Are volatile variable 'reads' as fast as normal reads?

Question

I know that writing to a volatile variable flushes it from the memory of all the cpus, however I want to know if reads to a volatile variable are as fast as nor

Answer 1

Volatile reads cannot be as quick, especially on multi-core CPUs (but also only single-core). The executing core has to fetch from the actual memory address to make sure it gets the current value - the variable indeed cannot be cached.

As opposed to one other answer here, volatile variables are not used just for device drivers! They are sometimes essential for writing high performance multi-threaded code!

Answer 2

volatile implies that the compiler cannot optimize the variable by placing its value in a CPU register.
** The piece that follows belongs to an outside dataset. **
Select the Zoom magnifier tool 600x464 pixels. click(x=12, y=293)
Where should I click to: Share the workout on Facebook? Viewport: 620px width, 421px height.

It must be accessed from main memory. It may, however, be placed in a CPU cache. The cache will guaranty consistency between any other CPUs/cores in the system. If the memory is mapped to IO, then things are a little more complicated. If it was designed as such, the hardware will prevent that address space from being cached and all accesses to that memory will go to the hardware. If there isn't such a design, the hardware designers may require extra CPU instructions to insure that the read/write goes through the caches, etc.

Typically, the 'volatile' keyword is only used for device drivers in operating systems.

Answer 3

It is architecture dependent. What volatile does is tell the compiler not to optimise that variable away. It forces most operations to treat the variable's state as an unknown. Because it is volatile, it could be changed by another thread or some other hardware operation. So, reads will need to re-read the variable and operations will be of the read-modify-write kind.

This kind of variable is used for device drivers and also for synchronisation with in-memory mutexes/semaphores.

Answer 4

The answer is somewhat architecture dependent. On an x86, there is no additional overhead associated with volatile reads specifically, though there are implications for other optimizations.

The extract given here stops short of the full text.